A Kafka Cluster is a group of Kafka Brokers working together.

  • Each broker is a Kafka server that handles read and write requests from clients and stores data.
  • For fault tolerance and scalability, multiple brokers collaborate in a cluster.
  • Example: Imagine multiple warehouses working together to store and distribute products. These warehouses are your brokers, and the collective system is the Kafka cluster.

Kafka Broker

A Broker is a single Kafka server.

  • Each broker has a unique ID and is responsible for storing specific portions of data.
  • Brokers distribute incoming data (messages) among themselves based on topics and partitions.
  • Even if one broker goes down, the cluster can recover using replicated data stored on other brokers.

Kafka Producer

A Producer is an application or system that sends new data to Kafka.

  • Think of the producer as the publisher of newspapers in our analogy.
  • It sends data to specific topics within the Kafka cluster. For instance:
    • A weather app sending live temperature data to Kafka.
    • An e-commerce website logging user activity for real-time analysis.

The tasks:
1: Name every Kafka component that the Kafka excerpt defines.
2: Answer these questions using the Kafka excerpt:
(a) What unique attribute does each broker have?
(b) In the warehouse example, what do the warehouses stand for?
(c) Where does a producer send its data?
3: Reproduce the Kafka excerpt from "Kafka Producer" up to and including "in our analogy.".
The entries come from a different source than the Kafka excerpt.

Data lines:
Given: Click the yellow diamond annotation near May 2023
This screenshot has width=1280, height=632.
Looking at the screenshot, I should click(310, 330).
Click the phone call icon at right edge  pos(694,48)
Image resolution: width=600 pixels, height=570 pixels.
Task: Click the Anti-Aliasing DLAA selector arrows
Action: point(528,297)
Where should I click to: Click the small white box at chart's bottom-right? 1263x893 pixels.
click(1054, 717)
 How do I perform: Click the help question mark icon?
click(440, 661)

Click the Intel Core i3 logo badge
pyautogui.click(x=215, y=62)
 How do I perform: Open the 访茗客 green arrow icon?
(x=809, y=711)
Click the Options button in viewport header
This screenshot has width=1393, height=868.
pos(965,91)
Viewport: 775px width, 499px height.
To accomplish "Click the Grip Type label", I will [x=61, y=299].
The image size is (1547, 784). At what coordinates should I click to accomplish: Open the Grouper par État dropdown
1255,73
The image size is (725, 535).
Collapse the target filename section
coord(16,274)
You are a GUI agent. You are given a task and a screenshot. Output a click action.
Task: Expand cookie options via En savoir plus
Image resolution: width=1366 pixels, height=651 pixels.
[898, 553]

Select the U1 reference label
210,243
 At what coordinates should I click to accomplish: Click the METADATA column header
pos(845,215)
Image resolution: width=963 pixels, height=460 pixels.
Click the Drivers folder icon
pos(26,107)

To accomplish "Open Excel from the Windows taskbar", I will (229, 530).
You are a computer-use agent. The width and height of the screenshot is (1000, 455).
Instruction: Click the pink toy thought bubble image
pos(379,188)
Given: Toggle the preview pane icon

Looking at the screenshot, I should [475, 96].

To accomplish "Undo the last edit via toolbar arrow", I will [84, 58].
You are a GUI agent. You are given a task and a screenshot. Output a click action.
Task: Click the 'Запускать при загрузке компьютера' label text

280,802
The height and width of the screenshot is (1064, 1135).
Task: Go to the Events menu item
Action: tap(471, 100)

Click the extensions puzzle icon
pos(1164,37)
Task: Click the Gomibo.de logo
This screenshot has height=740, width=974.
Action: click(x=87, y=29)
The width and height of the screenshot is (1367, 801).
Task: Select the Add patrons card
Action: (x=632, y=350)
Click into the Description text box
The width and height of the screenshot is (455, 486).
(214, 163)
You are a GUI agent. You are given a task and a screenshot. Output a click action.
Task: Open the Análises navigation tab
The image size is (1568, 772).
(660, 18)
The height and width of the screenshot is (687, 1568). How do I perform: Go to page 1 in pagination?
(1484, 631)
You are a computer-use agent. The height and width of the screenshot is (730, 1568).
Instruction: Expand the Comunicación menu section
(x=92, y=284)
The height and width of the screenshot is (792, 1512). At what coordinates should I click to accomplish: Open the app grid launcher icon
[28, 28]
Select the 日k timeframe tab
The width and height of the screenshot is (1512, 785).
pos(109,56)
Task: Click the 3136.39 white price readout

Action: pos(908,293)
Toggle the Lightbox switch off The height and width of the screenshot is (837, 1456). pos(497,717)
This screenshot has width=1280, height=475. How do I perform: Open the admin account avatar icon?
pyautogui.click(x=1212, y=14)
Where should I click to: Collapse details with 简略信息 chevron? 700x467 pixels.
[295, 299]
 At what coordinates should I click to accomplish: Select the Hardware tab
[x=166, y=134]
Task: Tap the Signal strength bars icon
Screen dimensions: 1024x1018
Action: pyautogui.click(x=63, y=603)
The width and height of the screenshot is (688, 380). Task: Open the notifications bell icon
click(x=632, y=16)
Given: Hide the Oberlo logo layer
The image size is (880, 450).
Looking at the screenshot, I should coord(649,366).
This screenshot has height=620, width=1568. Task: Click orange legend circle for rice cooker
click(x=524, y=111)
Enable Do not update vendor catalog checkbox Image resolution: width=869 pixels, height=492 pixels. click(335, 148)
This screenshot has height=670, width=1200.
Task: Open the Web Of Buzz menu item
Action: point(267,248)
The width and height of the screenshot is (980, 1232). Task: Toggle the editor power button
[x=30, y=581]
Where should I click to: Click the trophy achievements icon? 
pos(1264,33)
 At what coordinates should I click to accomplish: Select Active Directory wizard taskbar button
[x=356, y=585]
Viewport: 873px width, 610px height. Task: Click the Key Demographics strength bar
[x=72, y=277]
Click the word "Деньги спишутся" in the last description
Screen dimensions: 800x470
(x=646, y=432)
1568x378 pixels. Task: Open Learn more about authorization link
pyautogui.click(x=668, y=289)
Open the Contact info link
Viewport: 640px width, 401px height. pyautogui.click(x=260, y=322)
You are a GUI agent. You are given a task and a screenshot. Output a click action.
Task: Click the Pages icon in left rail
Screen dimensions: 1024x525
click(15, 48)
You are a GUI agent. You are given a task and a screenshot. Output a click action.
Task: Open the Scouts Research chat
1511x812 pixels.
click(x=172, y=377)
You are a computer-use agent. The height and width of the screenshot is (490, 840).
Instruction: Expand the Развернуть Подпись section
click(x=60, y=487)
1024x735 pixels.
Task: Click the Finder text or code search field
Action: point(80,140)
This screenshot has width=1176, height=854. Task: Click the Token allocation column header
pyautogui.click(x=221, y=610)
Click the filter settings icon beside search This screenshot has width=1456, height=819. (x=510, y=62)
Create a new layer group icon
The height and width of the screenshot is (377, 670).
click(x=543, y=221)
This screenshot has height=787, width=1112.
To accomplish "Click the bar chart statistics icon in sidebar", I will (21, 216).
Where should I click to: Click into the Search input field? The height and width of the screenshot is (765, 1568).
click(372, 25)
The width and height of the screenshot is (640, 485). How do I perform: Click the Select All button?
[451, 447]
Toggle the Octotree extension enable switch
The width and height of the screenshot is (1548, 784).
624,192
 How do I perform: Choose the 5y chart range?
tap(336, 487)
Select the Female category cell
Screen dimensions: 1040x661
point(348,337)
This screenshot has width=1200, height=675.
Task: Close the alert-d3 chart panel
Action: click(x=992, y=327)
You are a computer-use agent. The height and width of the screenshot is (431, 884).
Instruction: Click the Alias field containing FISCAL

Answer list:
1: Kafka Cluster, Kafka Broker, Kafka Producer

2:
(a) A unique ID.
(b) The brokers.
(c) To specific topics within the Kafka cluster.

3:
Kafka Producer

A Producer is an application or system that sends new data to Kafka.

  • Think of the producer as the publisher of newspapers in our analogy.